▸ WHAT TO DO
Word for word, retype the lines from the one containing "銅線・非鉄金属類 (90, 1369)" to the last line of the data below, both ends included.

▸ INFORMATION PROVIDED

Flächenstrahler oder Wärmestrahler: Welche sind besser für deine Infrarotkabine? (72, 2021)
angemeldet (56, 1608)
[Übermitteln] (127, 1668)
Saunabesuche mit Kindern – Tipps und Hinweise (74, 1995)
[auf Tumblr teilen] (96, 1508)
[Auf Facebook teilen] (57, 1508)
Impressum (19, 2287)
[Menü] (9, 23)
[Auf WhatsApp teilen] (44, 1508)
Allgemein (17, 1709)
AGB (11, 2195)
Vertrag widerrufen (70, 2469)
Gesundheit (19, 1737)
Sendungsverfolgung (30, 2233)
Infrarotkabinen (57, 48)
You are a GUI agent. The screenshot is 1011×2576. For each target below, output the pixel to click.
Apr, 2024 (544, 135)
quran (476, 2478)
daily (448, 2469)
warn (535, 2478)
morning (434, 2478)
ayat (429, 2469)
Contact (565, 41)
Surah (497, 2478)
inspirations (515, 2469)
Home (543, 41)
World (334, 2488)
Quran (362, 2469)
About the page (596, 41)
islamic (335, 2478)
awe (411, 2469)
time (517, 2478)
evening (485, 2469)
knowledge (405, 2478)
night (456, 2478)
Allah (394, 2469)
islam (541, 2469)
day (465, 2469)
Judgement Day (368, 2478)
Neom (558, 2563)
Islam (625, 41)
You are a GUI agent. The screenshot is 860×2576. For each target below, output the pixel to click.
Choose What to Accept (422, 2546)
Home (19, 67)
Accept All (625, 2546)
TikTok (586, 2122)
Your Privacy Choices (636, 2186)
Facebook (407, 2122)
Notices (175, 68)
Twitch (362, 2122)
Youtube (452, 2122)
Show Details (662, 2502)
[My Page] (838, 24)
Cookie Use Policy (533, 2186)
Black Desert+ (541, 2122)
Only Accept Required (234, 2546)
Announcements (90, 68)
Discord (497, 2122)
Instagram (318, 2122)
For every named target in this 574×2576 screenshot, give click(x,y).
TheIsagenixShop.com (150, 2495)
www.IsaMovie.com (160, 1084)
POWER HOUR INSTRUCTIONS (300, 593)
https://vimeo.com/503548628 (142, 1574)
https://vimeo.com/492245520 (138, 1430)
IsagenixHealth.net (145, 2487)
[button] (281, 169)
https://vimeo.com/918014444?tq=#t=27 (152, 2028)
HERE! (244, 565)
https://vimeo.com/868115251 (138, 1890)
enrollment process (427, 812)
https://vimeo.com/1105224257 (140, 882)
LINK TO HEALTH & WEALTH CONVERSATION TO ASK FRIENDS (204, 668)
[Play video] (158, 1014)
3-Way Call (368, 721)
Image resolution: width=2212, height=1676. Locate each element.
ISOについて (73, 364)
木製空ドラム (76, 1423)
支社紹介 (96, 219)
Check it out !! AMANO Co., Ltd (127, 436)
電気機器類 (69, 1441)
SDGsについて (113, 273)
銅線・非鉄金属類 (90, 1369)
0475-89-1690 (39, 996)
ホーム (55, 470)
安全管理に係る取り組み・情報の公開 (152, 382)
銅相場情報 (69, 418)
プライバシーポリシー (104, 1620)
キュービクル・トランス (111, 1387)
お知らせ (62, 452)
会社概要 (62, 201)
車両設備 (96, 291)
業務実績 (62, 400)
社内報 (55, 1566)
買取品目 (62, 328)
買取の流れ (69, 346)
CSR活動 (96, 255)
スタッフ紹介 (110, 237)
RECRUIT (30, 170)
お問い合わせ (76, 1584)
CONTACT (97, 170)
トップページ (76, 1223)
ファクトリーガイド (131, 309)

▸ WORKED SOLUTION
銅線・非鉄金属類 (90, 1369)
0475-89-1690 (39, 996)
ホーム (55, 470)
安全管理に係る取り組み・情報の公開 (152, 382)
銅相場情報 (69, 418)
プライバシーポリシー (104, 1620)
キュービクル・トランス (111, 1387)
お知らせ (62, 452)
会社概要 (62, 201)
車両設備 (96, 291)
業務実績 (62, 400)
社内報 (55, 1566)
買取品目 (62, 328)
買取の流れ (69, 346)
CSR活動 (96, 255)
スタッフ紹介 (110, 237)
RECRUIT (30, 170)
お問い合わせ (76, 1584)
CONTACT (97, 170)
トップページ (76, 1223)
ファクトリーガイド (131, 309)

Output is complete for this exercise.